Friday, March 03, 2006

"My media"

"Where is the consumer? What do they want? Where do they want it? What messages will work for them?" Substitute the word "patron" for "consumer," and you might think this was a librarian talking. But, in fact, these words come from Yahoo!'s COO Daniel Rosensweig at the 2006 American Association of Advertising Agencies Media Conference and Tradeshow in Orlando, Florida. In his talk (accessible here), Rosensweig addresses many of the same topics that we librarians are contending with including user-generated content, self-publishing, consumer rating of information, information overload and the rise of communities that filter this information for their members, and the personalization of technology, among others. Speaking from a marketing perspective, Rosensweig addresses how to reach people as the advertising industry is experiencing a shift from "mass media" to what he calls "my media." In a nutshell, he sees the interaction between marketers and consumers on the Internet as a great opportunity to reach people and to gather information about what they want, using the Internet as an enormous database.

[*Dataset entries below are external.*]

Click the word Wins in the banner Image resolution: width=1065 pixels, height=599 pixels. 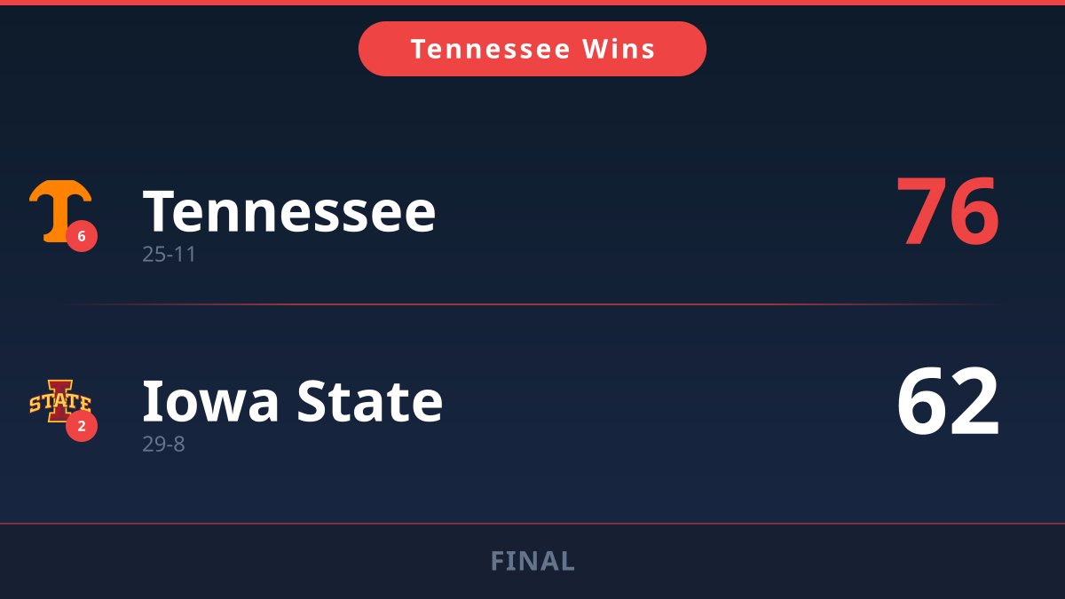pyautogui.click(x=619, y=49)
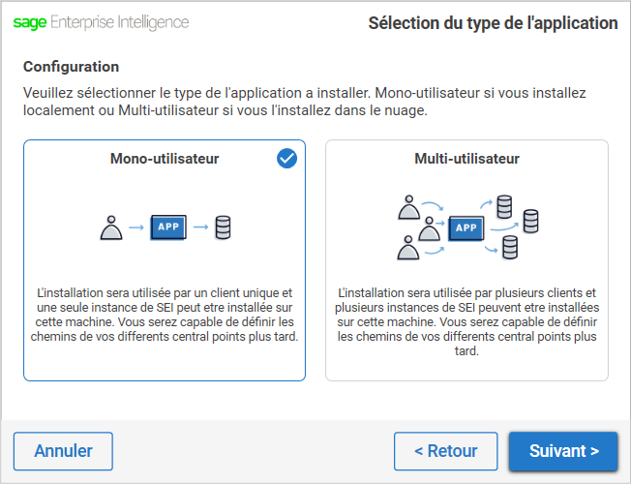Image resolution: width=631 pixels, height=484 pixels.
Task: Click top database icon in Multi-utilisateur diagram
Action: click(x=504, y=207)
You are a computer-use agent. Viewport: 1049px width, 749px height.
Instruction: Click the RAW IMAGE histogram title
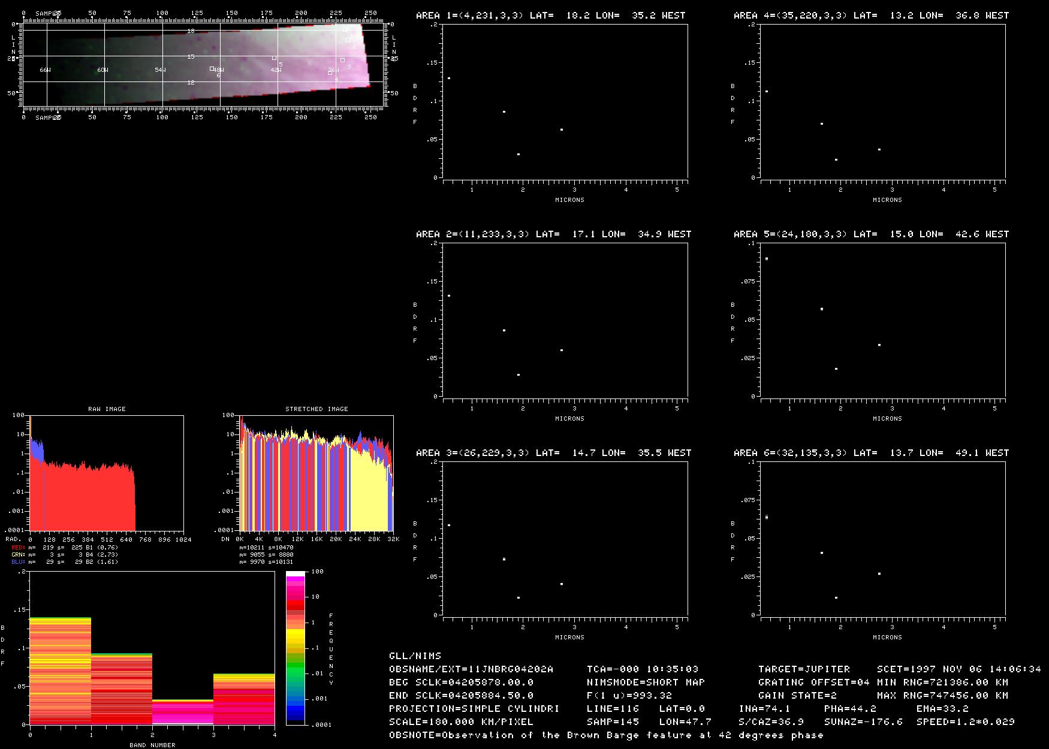(107, 409)
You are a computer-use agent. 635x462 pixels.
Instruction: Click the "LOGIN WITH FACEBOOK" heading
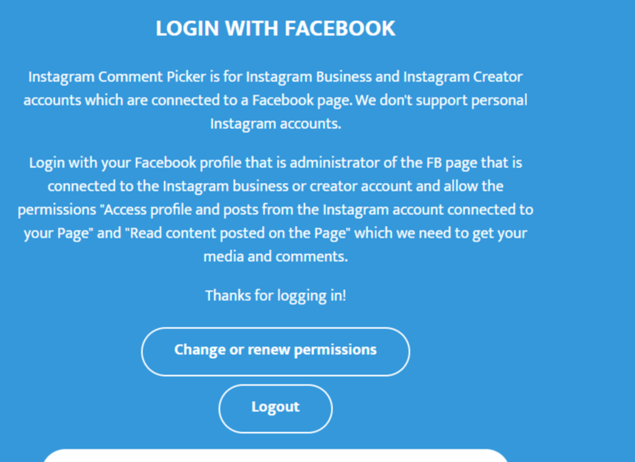tap(275, 29)
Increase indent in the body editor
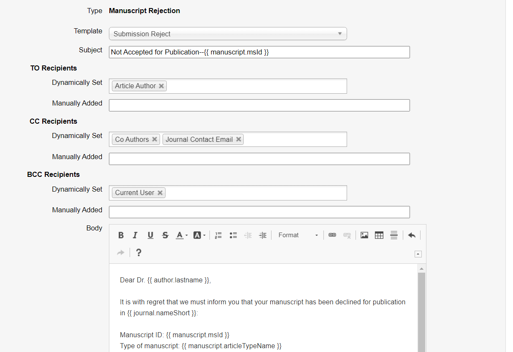This screenshot has height=352, width=513. [263, 236]
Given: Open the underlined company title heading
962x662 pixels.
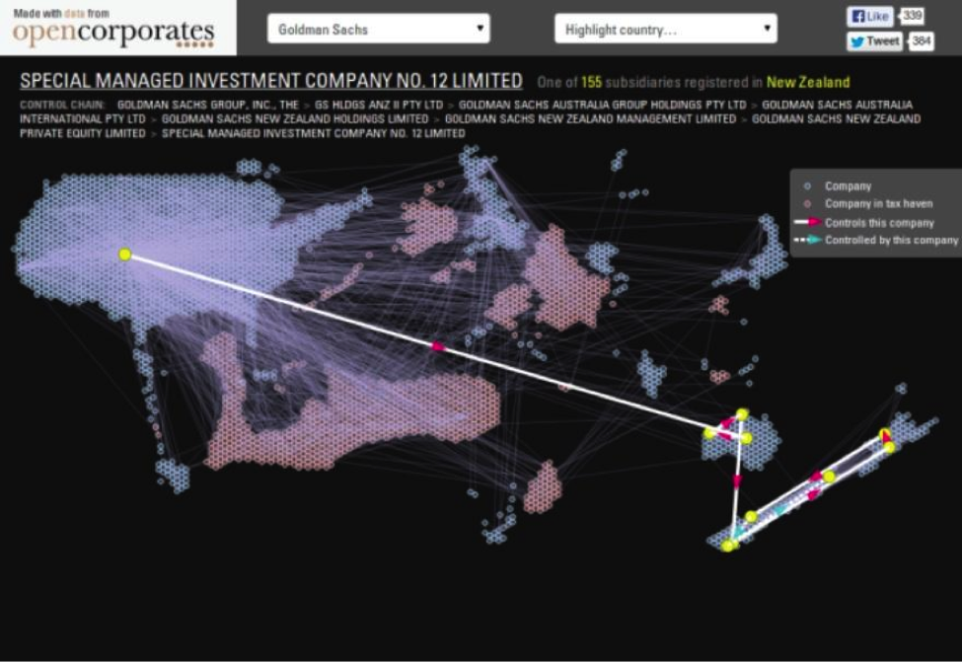Looking at the screenshot, I should 271,81.
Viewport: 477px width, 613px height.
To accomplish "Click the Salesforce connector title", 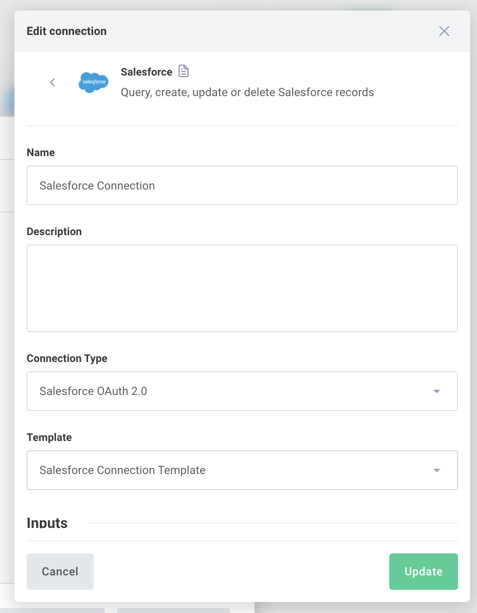I will [x=147, y=72].
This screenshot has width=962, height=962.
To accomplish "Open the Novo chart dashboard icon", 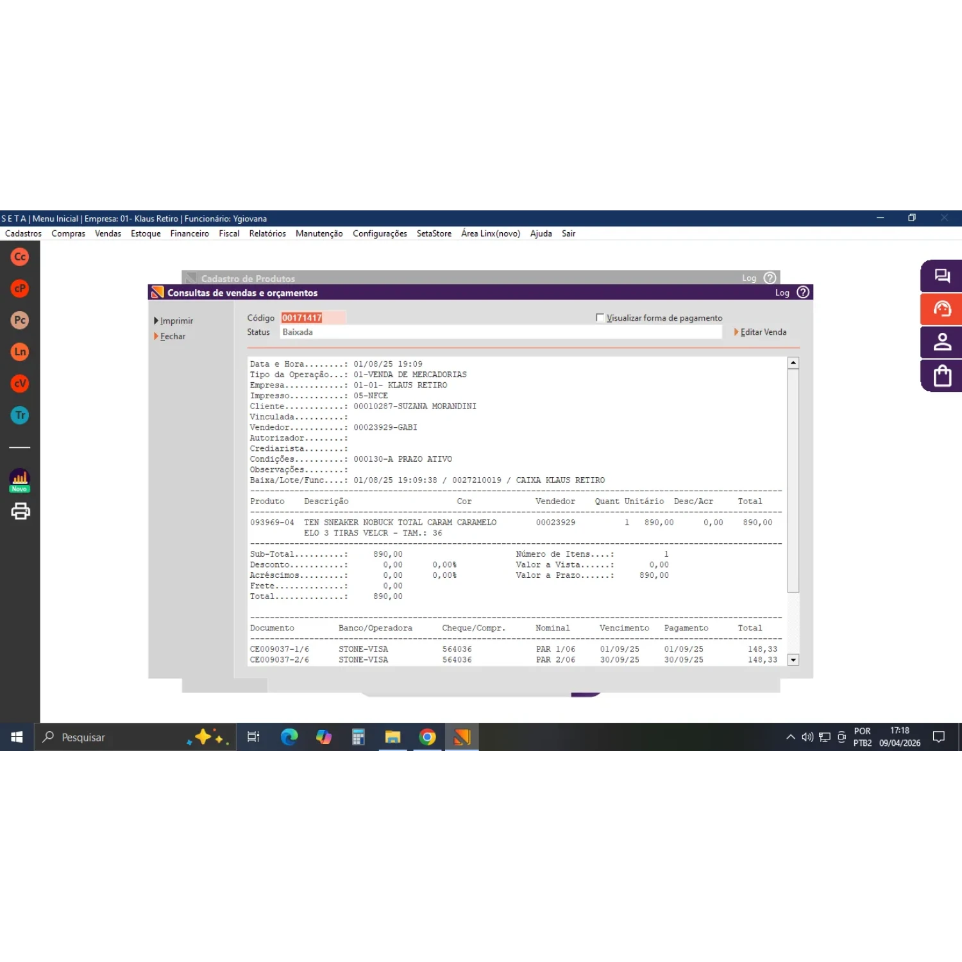I will tap(20, 480).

This talk is pertinent for us for a number of reasons. First, I contend that librarians concerned with marketing should pay close attention to what marketers in a business setting are up to. While we don't share the exact same concerns, talks like Rosensweig's are good reminders that we are all generally seeking to do essentially the same thing, which is to get people to use our stuff. Advertising is undergoing a major shift right now due to precisely the same changes in technology and information that we deal with (see this NYT reporter's write up of the Four A's conference for a summary of the major trends). They, like us, are trying to figure out how to communicate with people given that people are much more connected with each other than ever and there is a lot of information clutter out there. We can learn a lot from how marketers are responding to these changes, while still upholding the integrity of our own profession and recognizing our differences. Second, it was very interesting for me to hear a leader of one of our competitors talk about how Yahoo! wants to help consumers find what they need to know before they even have to ask, and also help people to find, create and enhance content. The marketing directions companies like Yahoo! take will influence the expectations patrons will have for us, and so whether or not we go down similar paths, we ought to be aware of what's going on in the larger information world.

I'd recommend taking a listen to Rosensweig's talk (it's not very long) for an interesting perspective on information and advertising. Talks from other advertisers are posted, though I haven't listened to them yet. Enjoy!